==== Extracted records
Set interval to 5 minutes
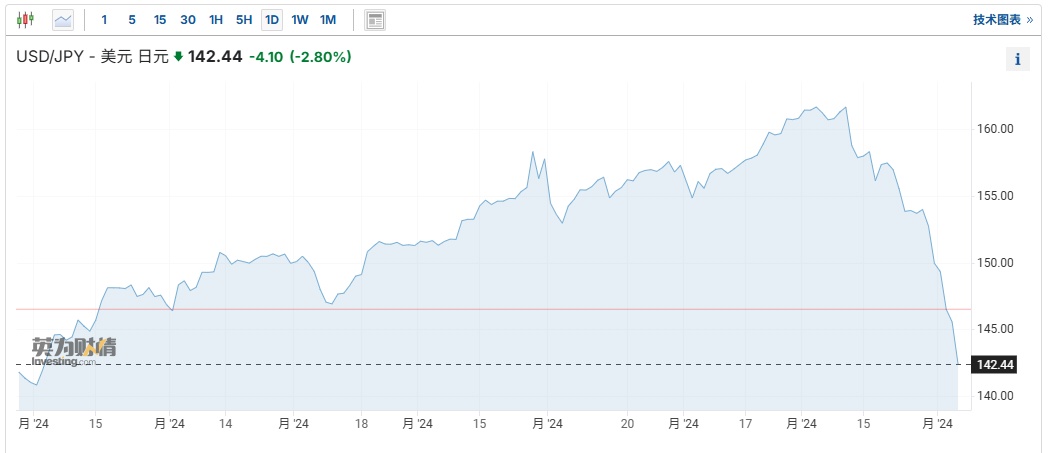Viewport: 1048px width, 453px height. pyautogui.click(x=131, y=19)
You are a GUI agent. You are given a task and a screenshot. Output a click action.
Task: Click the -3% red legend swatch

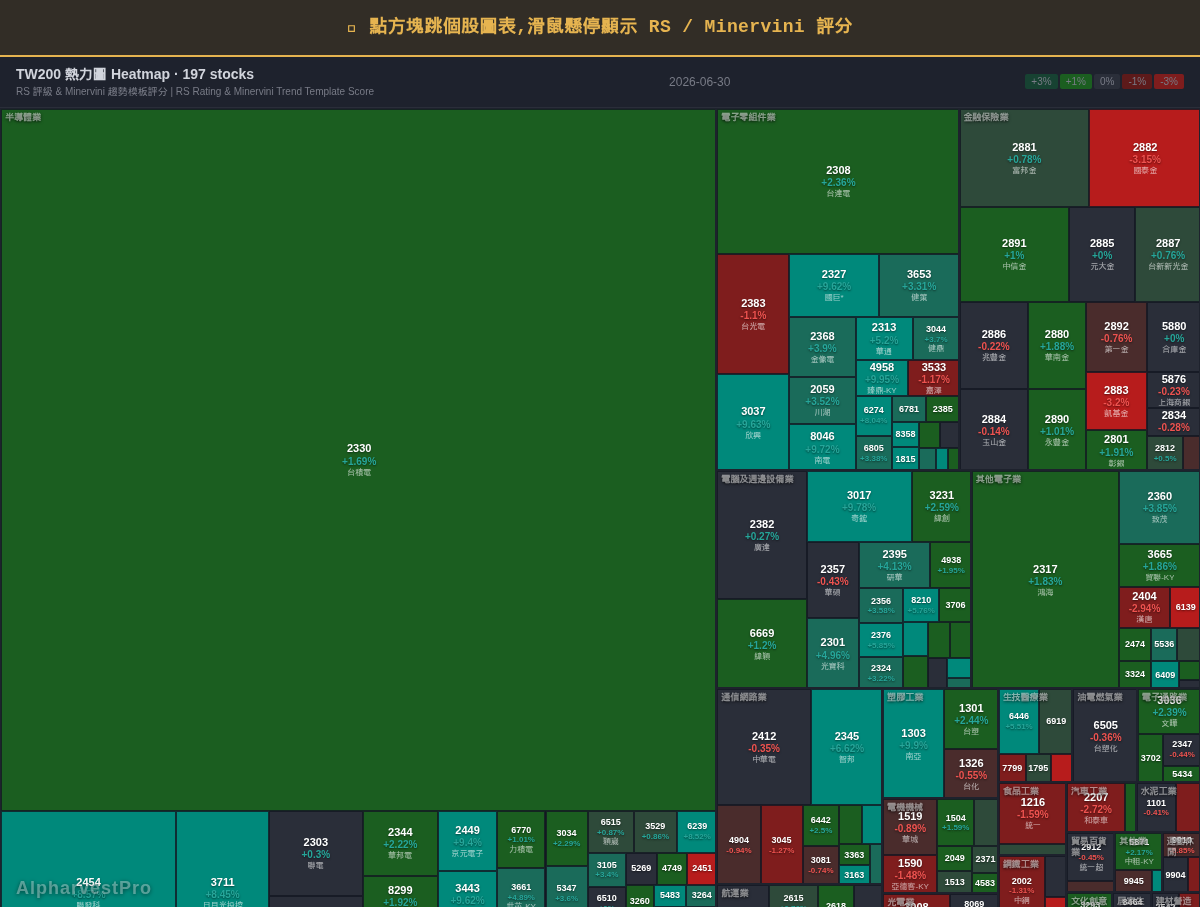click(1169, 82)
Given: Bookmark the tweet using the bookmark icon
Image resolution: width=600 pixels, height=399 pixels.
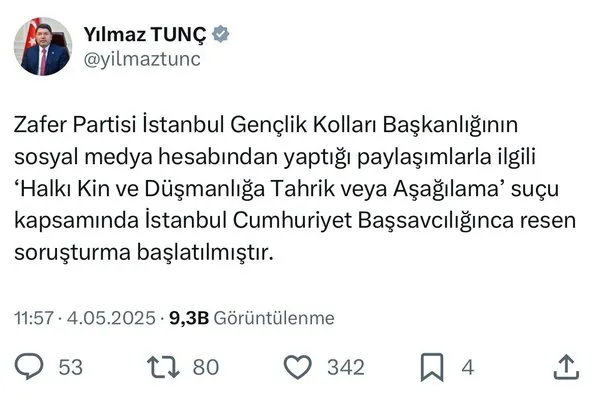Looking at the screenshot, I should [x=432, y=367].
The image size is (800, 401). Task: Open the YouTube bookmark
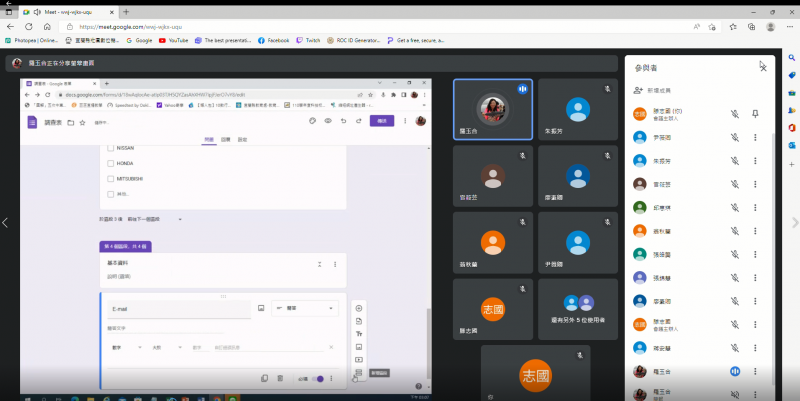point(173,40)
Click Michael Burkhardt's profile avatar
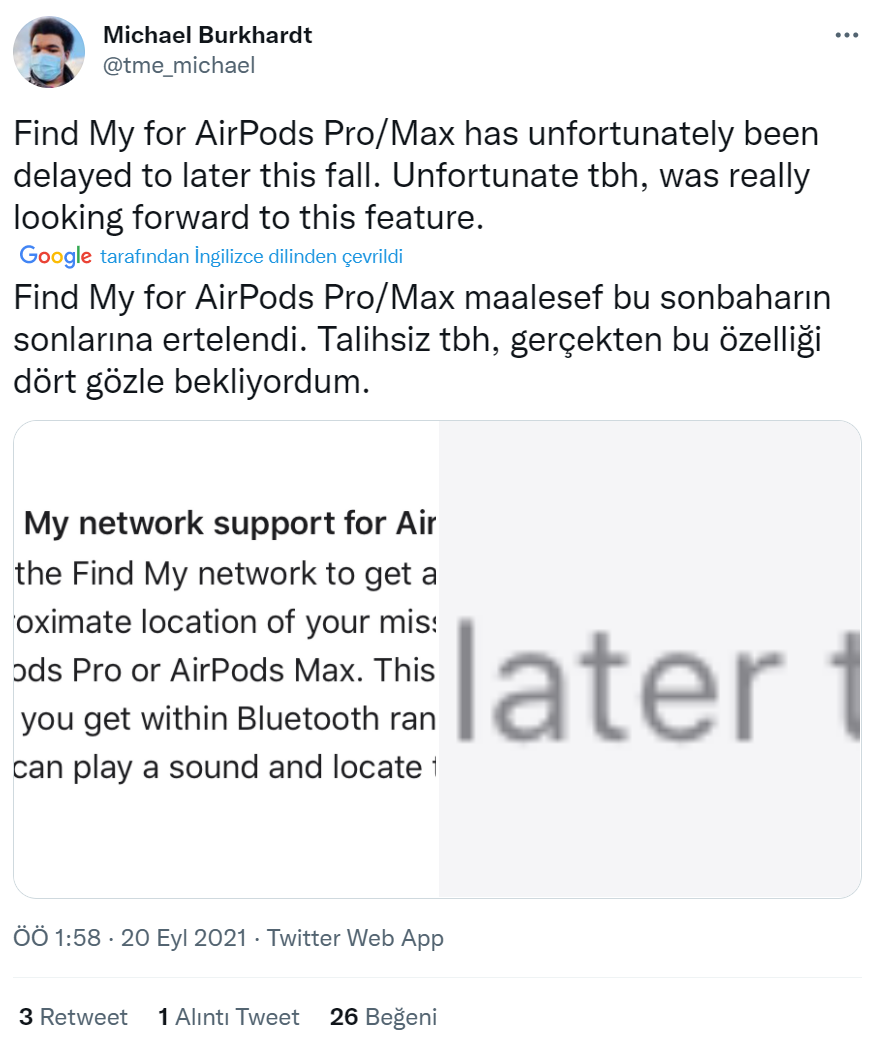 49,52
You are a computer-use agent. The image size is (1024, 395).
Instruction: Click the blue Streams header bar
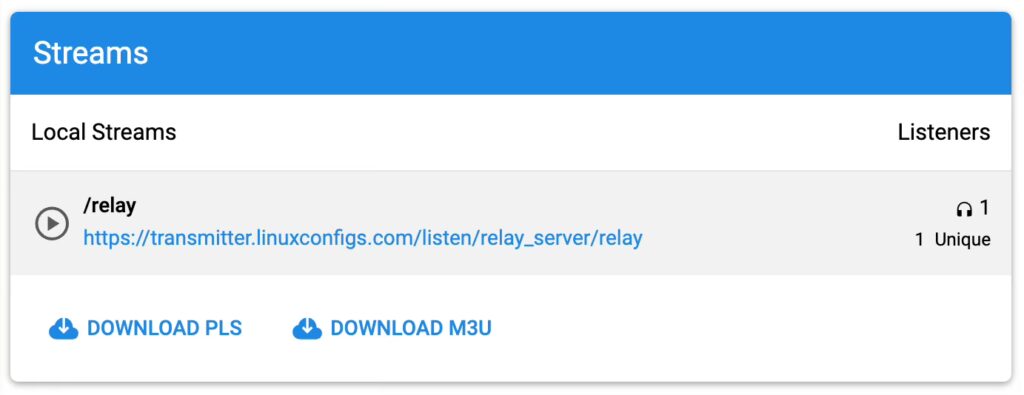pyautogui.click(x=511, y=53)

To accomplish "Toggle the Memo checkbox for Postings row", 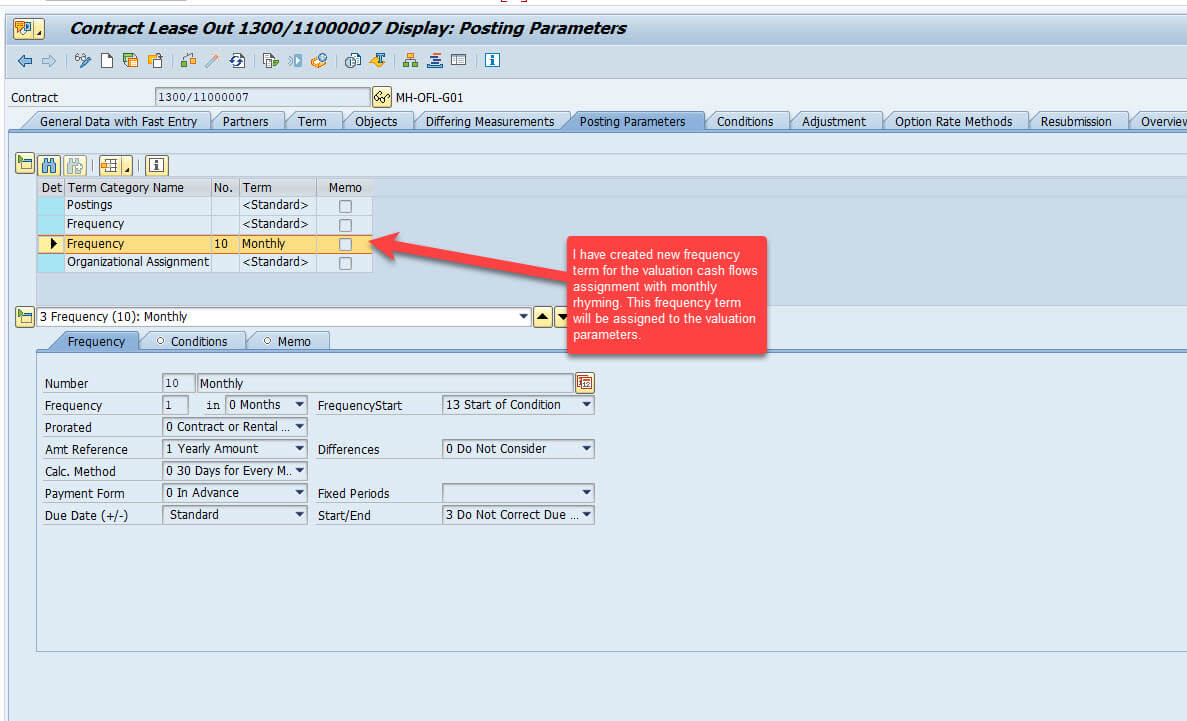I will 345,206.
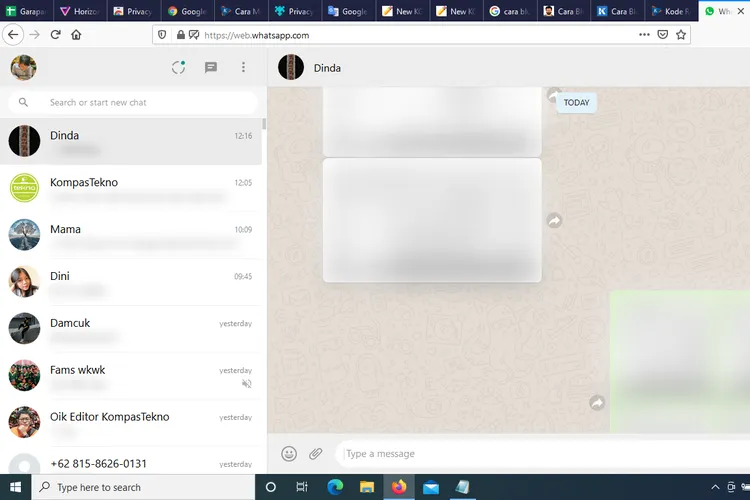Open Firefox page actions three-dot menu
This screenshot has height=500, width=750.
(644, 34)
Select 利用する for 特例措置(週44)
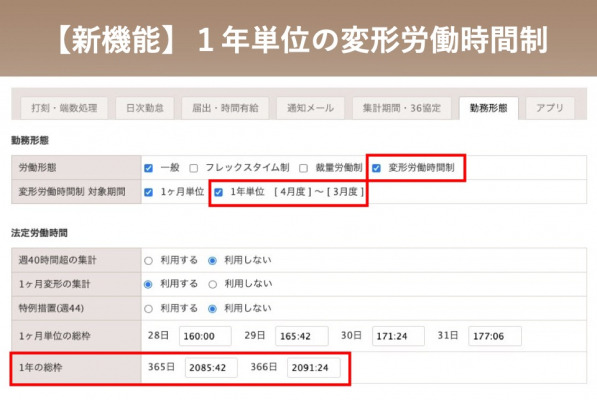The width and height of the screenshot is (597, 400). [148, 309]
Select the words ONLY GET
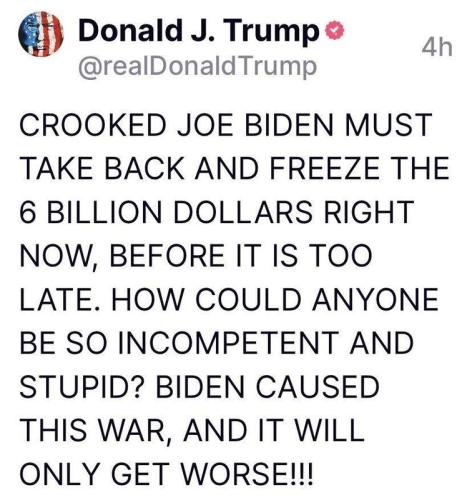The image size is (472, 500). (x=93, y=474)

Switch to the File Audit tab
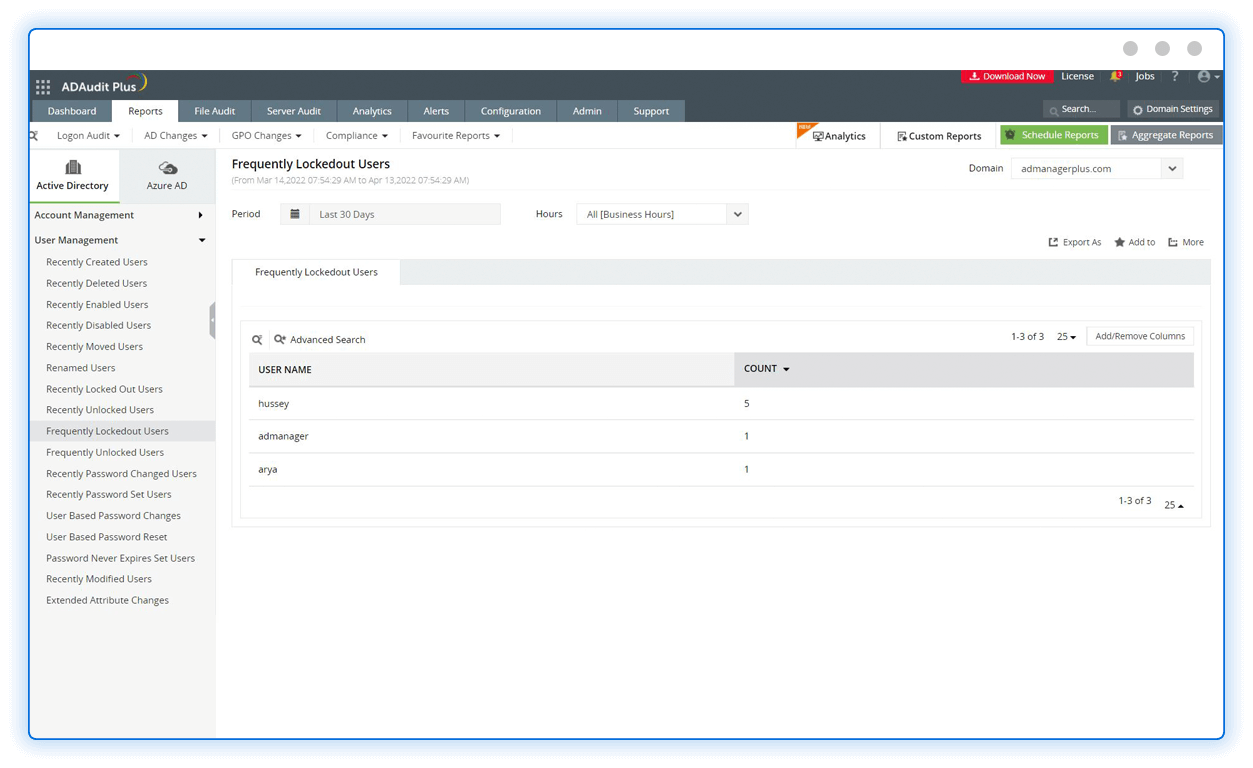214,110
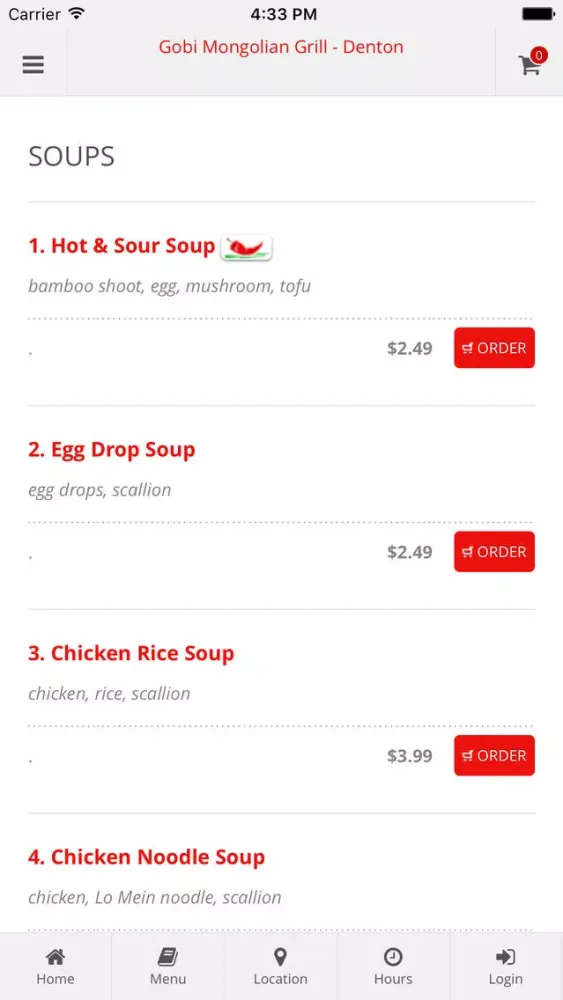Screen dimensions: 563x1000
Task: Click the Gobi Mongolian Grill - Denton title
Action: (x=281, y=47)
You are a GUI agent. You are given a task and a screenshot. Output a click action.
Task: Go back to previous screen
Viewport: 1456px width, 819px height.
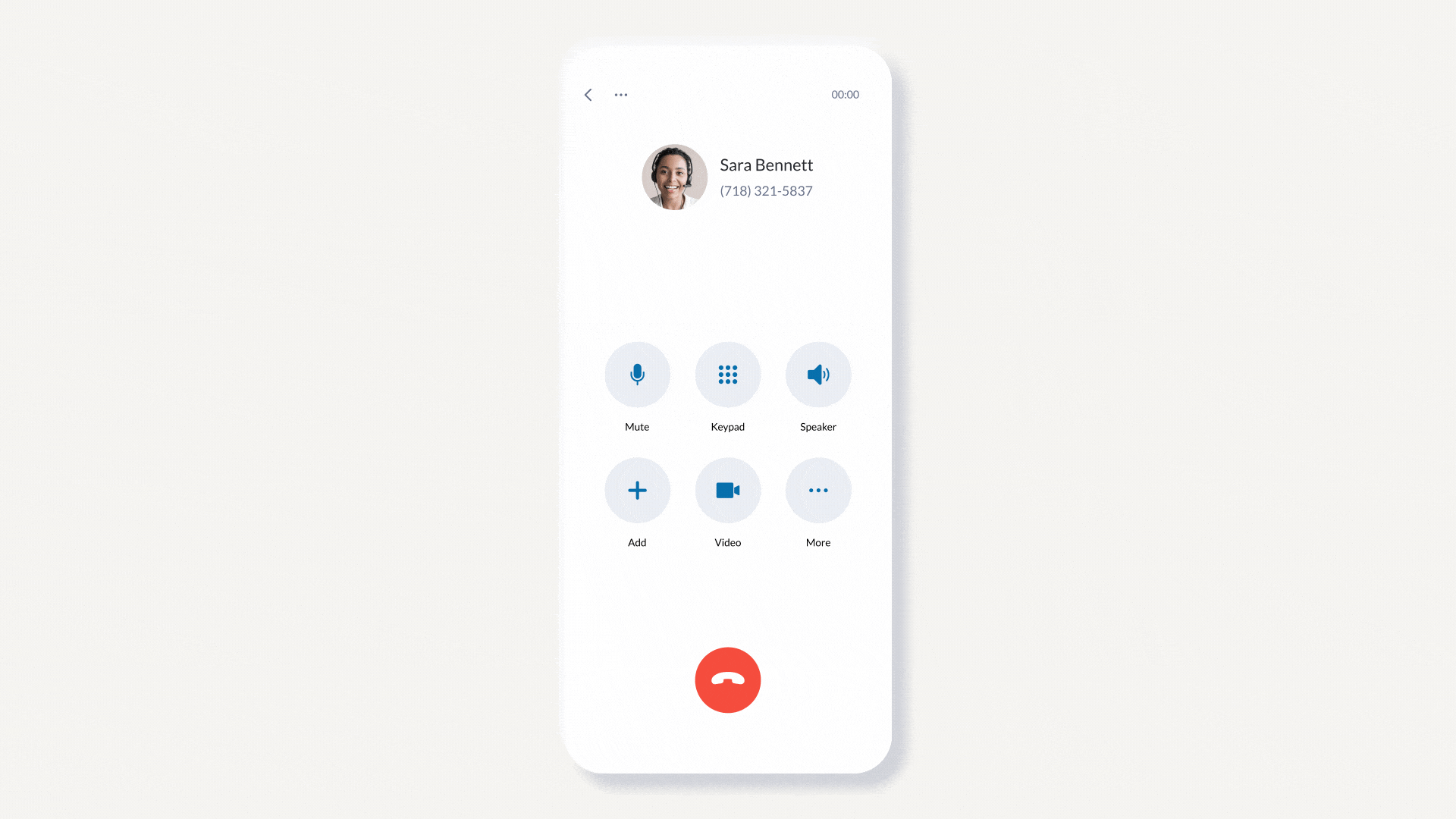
========
[Task]:
Starting at the line that contains "Switch to the File Audit tab", please write out each line through the last line of the data, both ends included, and keep pictures out of the copy.

[Response to this task]:
Switch to the File Audit tab
214,110
Screen dimensions: 563x1000
Task: Click the Gobi Mongolian Grill - Denton title
Action: (x=281, y=47)
You are a GUI agent. You are given a task and a screenshot. Output a click action.
Task: Go back to previous screen
Viewport: 1456px width, 819px height.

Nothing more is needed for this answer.